> **Problem**
Replace "icon" with "button" in the rows below, keeping everything else the same.

━━━━━ Data rows

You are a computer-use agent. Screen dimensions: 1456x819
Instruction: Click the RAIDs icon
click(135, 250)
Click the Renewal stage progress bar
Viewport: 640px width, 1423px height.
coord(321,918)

━━━━━━━━━━

> **Problem solution**
You are a computer-use agent. Screen dimensions: 1456x819
Instruction: Click the RAIDs button
click(135, 250)
Click the Renewal stage progress bar
Viewport: 640px width, 1423px height.
coord(321,918)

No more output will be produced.